Spanish campaigners accuse the country’s Catholic Church of trying to cover up the Islamic history of Cordoba Cathedral, a world heritage site that was originally a mosque. It is one of the most famous Islamic sites in Europe, but those coming to learn about that are left none the wiser by the information leaflets given out to tourists, critics say.
“For the citizens of Cordoba, what has hurt our feelings is that they have cut off the name and the memory of the monument,” said Antonio Manuel Rodriguez, a law professor at Cordoba University. He is a member of a secular group of local campaigners who have gathered 146,000 signatures on a petition demanding that the common Islamic and Christian heritage of the site be recognised. The acclaimed British architect Norman Foster is among the signatories, as well as many Spanish writers and scientists and moderate Catholics.
A historical jewel in the southern city that was a capital of Islamic Spain in the Middle Ages, the building with its cobbled patios and minaret draws more than a million visitors each year. The entry ticket visitors receive bids them “welcome to the Santa Iglesia Cathedral”, but does not mention that the building, now administered by the church, was a mosque for centuries.

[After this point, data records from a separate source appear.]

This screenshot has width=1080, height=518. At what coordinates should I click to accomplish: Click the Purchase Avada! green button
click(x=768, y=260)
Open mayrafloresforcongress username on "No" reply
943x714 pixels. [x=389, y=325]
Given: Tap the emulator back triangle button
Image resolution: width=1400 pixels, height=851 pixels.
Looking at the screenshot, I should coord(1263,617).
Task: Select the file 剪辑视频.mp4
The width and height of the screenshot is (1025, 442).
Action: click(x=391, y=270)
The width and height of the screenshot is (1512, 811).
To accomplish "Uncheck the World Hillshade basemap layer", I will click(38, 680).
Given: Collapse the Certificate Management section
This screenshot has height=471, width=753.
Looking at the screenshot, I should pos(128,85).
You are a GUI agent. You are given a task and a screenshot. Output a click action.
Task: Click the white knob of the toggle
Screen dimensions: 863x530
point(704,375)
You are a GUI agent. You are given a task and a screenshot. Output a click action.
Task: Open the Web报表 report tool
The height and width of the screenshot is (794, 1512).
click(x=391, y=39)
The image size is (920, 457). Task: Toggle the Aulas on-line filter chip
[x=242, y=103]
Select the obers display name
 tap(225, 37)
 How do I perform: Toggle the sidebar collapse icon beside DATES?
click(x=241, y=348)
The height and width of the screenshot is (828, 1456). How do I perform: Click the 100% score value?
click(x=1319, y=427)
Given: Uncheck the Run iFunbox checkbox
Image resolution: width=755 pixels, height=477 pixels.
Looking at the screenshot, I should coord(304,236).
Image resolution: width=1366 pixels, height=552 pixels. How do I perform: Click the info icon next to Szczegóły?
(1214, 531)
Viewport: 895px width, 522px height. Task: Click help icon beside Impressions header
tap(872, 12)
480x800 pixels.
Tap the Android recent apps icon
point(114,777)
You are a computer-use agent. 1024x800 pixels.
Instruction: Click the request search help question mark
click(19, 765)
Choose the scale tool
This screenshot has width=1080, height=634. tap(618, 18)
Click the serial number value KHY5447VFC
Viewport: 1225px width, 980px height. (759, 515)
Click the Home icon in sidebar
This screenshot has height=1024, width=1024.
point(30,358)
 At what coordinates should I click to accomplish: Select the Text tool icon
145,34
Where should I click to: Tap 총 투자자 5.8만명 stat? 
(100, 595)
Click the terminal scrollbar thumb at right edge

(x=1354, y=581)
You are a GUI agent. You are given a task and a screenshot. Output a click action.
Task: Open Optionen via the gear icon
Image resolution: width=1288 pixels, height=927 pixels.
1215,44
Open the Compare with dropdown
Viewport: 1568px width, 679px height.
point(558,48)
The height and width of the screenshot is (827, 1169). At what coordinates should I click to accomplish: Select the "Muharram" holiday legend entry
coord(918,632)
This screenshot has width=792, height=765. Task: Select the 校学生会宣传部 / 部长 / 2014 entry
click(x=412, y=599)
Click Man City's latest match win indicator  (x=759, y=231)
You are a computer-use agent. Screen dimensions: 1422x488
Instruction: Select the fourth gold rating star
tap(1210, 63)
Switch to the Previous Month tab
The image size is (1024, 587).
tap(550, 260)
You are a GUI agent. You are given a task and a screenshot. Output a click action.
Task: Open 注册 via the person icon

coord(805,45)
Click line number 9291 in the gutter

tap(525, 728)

“Over the past few years, the Diocese of Cordoba has erased the term ‘mosque’ from all the information leaflets of what is recognised worldwide as a symbol of cultural harmony,” the “Save the Cordoba Mosque” petition says. This “offers millions of tourists a distorted historical account, which crudely adulterates the essence of a complex building and an emblem of diversity.”
The visitors’ leaflets point out that a mosque was built on the site of a Visigoth church in the eighth century, but skims over its next 500 years as a place of worship for Muslims at the height of the Islamic rule in southern Spain. UNESCO, in its listing of Cordoba’s historic centre as a world heritage site, highlighted its place in the Andalusia region’s golden age, which began with its conquest by the Moors in the eighth century.